# Hilton Class Action Suit



## Timeshare Von (Sep 27, 2006)

Hopefully the formatting will hold in this cut n paste from the e-mail I received this afternoon . . . .


IN THE CIRCUIT COURT 
FOR THE TWENTIETH JUDICIAL CIRCUIT
ST. CLAIR COUNTY, ILLINOIS 

THOMAS L. MAULDING, individually and on behalf of all others similarly situated,


Plaintiff,
v.
HILTON HOTELS CORPORATION,

Defendant.
 No. 02-L-0645 


SHORT-FORM E-MAIL NOTICE OF PROPOSED CLASS ACTION SETTLEMENT 

Maulding v. Hilton Hotels Corporation is a nationwide class action lawsuit filed in the Circuit Court of St. Clair County, Illinois, challenging resort fees charged by eleven Hilton Resort Hotels prior to January 1, 2004. The resort fees consisted of bundled per-night charges for resort services and amenities charged in addition to the per-night room rate. The following hotels (hereinafter referred to as the "Participating Hotels") are participating in the settlement: (1) The Doubletree Golf Resort in San Diego, California; (2) The Doubletree Surfcomber in Miami, Florida; (3) The Doubletree Guest Suites Walt Disney World Resort in Orlando, Florida; (4) The Embassy Suites Deerfield Beach in Deerfield Beach, Florida; (5) The Hilton Sedona Resort & Spa (previously known as the Doubletree Sedona) in Sedona, Arizona; (6) The Pointe Hilton Squaw Peak Resort in Phoenix, Arizona; (7) The Pointe Hilton Tapatio Clifffs Resort in Phoenix, Arizona; (8) The Hilton Waikoloa Village Resort in Waikoloa, Hawaii; (9) The Hilton Walt Disney World in Orlando, Florida; (10) The Hilton Myrtle Beach in Myrtle Beach, South Carolina, and (11) The Hilton Palm Springs in Palm Springs, California. Members of the class include all persons who stayed at a Participating Hotel prior to January 1, 2004, paid a resort fee, and either did not receive notice that the resort fee was being charged, or believe they were misinformed about the resort fee. Excluded from the class are persons who stayed at a Participating Hotel pursuant to a written group contract, persons residing in Mississippi or Montana, and all current and former employees of Hilton Hotels Corporation.  

After several years of litigation, the parties in the case have reached a Settlement Agreement.
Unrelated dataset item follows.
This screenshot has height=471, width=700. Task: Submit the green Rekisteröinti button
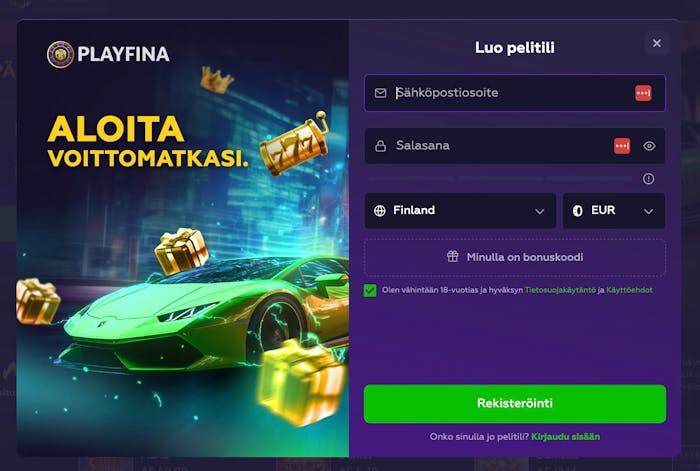pyautogui.click(x=515, y=404)
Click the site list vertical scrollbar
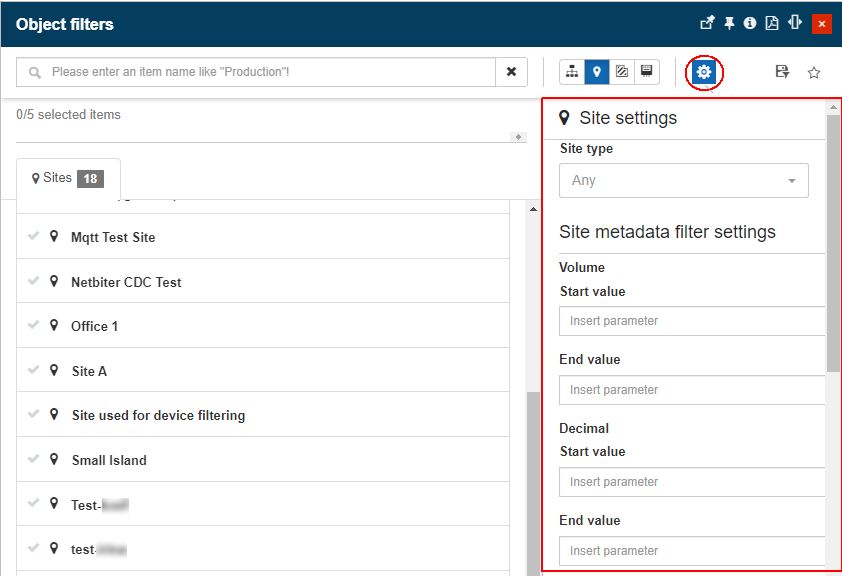 click(533, 480)
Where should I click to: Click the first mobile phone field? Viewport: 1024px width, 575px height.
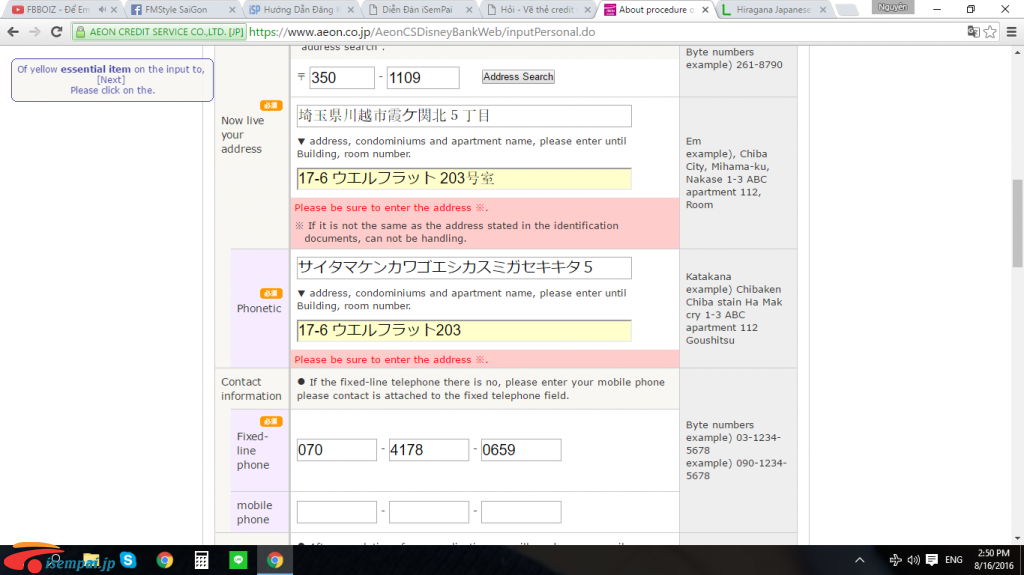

The Settlement Agreement provides that each of the Participating Hotels will discount its resort fee, on an ongoing basis, by 75%, until it has foregone a total of 22.5% of the total resort fee it collected prior to January 1, 2004. If the Court approves the settlement, future lawsuits by class members against Hilton Hotels Corporation related to the resort fee will be prohibited. St. Clair County Circuit Court Judge Michael J. O' Malley will decide whether to approve the settlement at a hearing in Belleville, Illinois on November 14, 2006, at 10:00 AM. In order to remain in the class, you need to do nothing. To request exclusion from the class, you must send a letter so stating to counsel for the class before October 16, 2006. To file an objection to the settlement, you must send a letter to counsel for the class and the Court before October 16, 2006. You can find out more information about this class action and the Final Approval Hearing, get a complete copy of the parties' Notice of Proposed Class Action Settlement and Release of Claims and other related documents, and locate contact information for the court and counsel for the class, at http://email.hiltonhhonors.net/T8RH03A1CB62951A9953CDA408EAB0, or by calling the toll-free information line, (866) 702-3588.


----------



## Steamboat Bill (Sep 27, 2006)

I got the same e-mail and deleted it (thought it was spam)....besides, only the attornies make any money from class action lawsuites.

I am tired of getting a 50c off coupon as my reward for winning, while the lawyers get $10 million.


----------



## ricoba (Sep 27, 2006)

I got that email and just deleted it.  

My last Class Action Lawsuit WIN check....just last week was $1.71

Somebody (lawyers maybe??? NAH...yah think???!!!  ) is making BIG $$$$ off these things....but it ain't me...


----------



## JanB (Sep 27, 2006)

Just received this email also and I'm not an owner.  I'd be VERY sceptical using any links the email gives.  I'm deleting it, also.


----------



## timeos2 (Sep 27, 2006)

*Now heres a class action worth fighting*

If resorts have to refund "resort fees" over and above what is expected then DVC had better be worried. There is no justification for the "exchange penalty" fee they have charged for nearly 10 years to II exchange guests.


----------



## fmr MVCI (Sep 29, 2006)

I am sure DVC has their bases covered.


----------